LMH asked to donate $75,000 to new Chamber of Commerce economic development campaign

Lawrence Memorial Hospital leaders are being asked to improve the health of the community’s economic development coffers.

LMH’s board of trustees on Wednesday formally received a request from the Lawrence Chamber of Commerce for a $75,000 donation to an upcoming economic development fundraising campaign.

Board members delayed taking action on the request until next month when they hope to receive more details from the chamber on what the campaign would specifically fund.

But leaders at the hospital urged board members to strongly consider the request.

“Job creation and economic development benefit LMH greatly,” Gene Meyer, president and CEO of LMH, told the board. “I think we all are concerned about the 30 percent of people who commute outside the community every day. Those are people who are more difficult for us to serve.”

The chamber is asking for the hospital to donate $25,000 a year for the next three years. According to a letter sent by the chamber, the campaign has an annual goal of $325,000.

The chamber also is asking Meyer to serve as a co-chair for the fundraising campaign.

Chamber officials previously have said they are creating specific goals related to business retention and attraction efforts, along with other economic development programs, that will be supported by the campaign. More of those details are expected to be presented to hospital leaders next month.

In other LMH news:

• For more than a year now, Lawrence city commissioners have said they want a “wellness center” to be a part of the city’s proposed northwest Lawrence recreation center.
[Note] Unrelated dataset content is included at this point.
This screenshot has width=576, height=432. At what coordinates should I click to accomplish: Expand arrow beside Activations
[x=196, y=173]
But they’ve had a difficult time painting a picture of what that wellness center may include.

Come to find out, defining a wellness center isn’t so easy for a hospital to do either.

Board members were told Wednesday that hospital leaders are starting over on what it may want to include in a wellness center at the recreation center.
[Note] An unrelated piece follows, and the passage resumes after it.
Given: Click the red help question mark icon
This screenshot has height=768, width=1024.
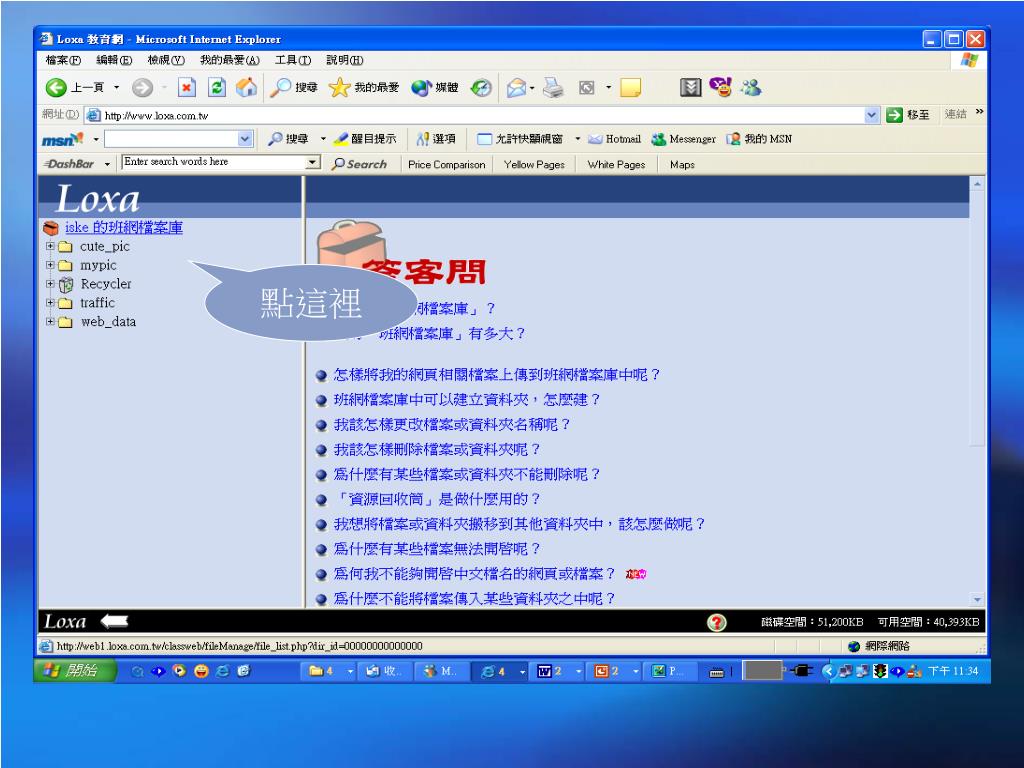Looking at the screenshot, I should click(716, 622).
“We really need to re-look at it and throw out our past assumptions on it,” said Karen Shumate, the chief operating officer for LMH.

Shumate said the hospital had started talking with physicians and other providers about what kind of services could be offered at the center. She said the hospital planned to meet with other stakeholder groups too.

Previously, hospital leaders had said the center could include diet and exercise classes, one-on-one wellness coaching, physical/occupational and speech therapy services, sports performance enhancement programs and various screenings.

Current plans for the recreation center, which is slated for an area just north of the northeast corner of Sixth Street and the South Lawrence Trafficway, include 7,000 square feet for a wellness center.

LMH hasn’t yet made a commitment to lease the space, but it expects to have a report for the board to consider in June.

• Meyer said hospital leaders now believe LMH will lose $750,000 in revenue this year as a result of the sequestration cuts related to the federal budget debate in Washington, D.C. Meyer said the hospital will make adjustments to its operating budget, which is about $200 million for 2013, to account for the loss of revenue.

• Board members gave preliminary approval to make an offer to purchase the former Douglas County ambulance station that is adjacent to the hospital.

The building is owned by Douglas County, but the hospital has been using it rent-free for the last several years to store equipment and as temporary office space during renovation projects.

A recent appraisal puts the value of the building at $275,000. Meyer said in the near term the hospital will continue to use the building for storage purposes. But he said the hospital at some point may look to start a “semi-retail” pharmacy that would be designed to serve the needs of LMH employees. Meyer said if the hospital operated its own pharmacy for employees that it likely could save significant money on its health insurance costs.